_PROBLEM DETAILS:_
Retype the entries below word for word, leaving out every picture.

_EXERCISE INPUTS:_
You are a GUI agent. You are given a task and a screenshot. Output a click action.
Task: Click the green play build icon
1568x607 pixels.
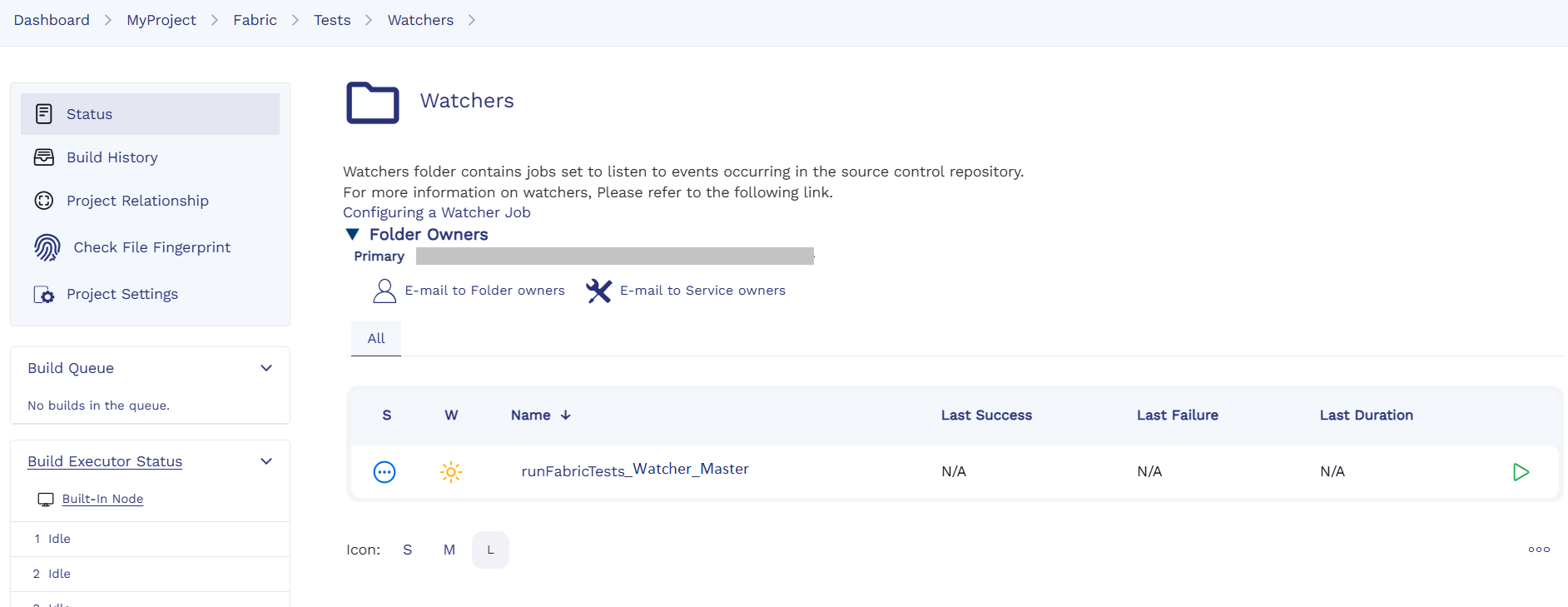pos(1521,472)
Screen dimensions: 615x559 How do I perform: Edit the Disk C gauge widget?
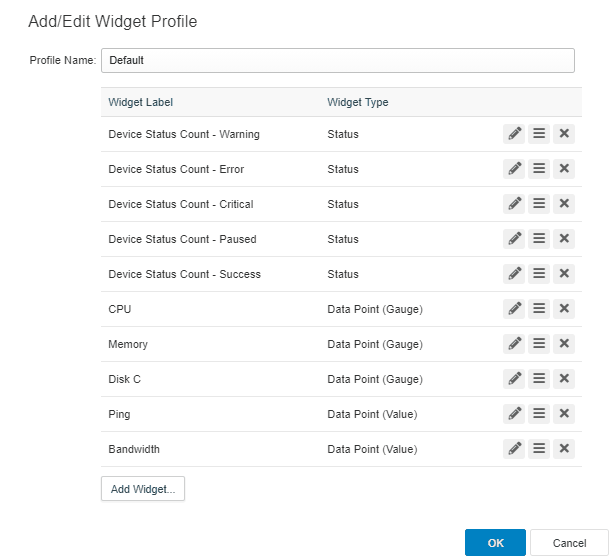(x=514, y=379)

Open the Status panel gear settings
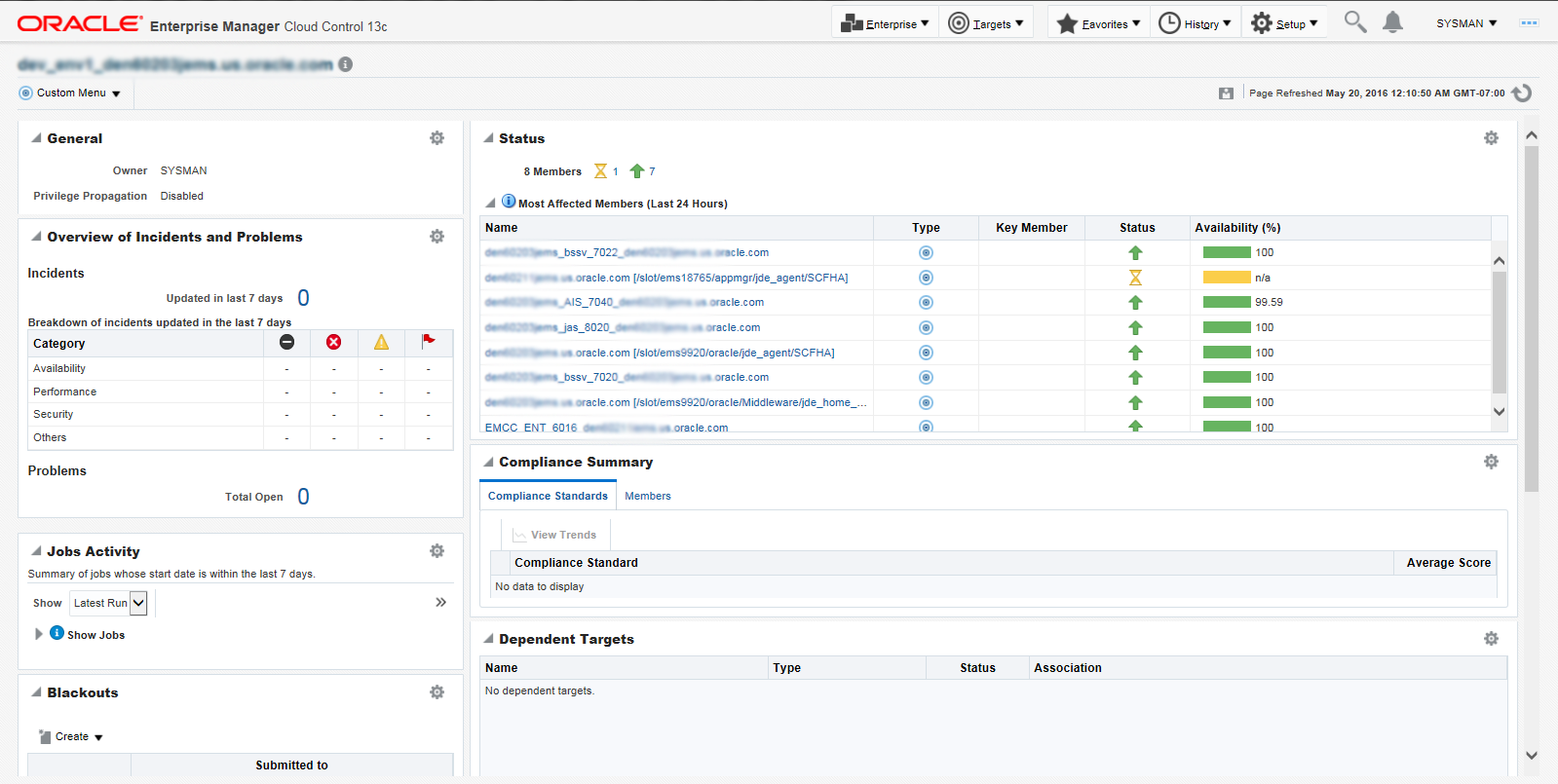point(1490,138)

_FINISHED EXERCISE:_
You are a GUI agent. You are given a task and a screenshot. Output a click action.
Task: Click the green play build icon
1568x607 pixels.
pos(1521,472)
Screen dimensions: 615x559 How do I perform: Edit the Disk C gauge widget?
(x=514, y=379)

Open the Status panel gear settings
point(1490,138)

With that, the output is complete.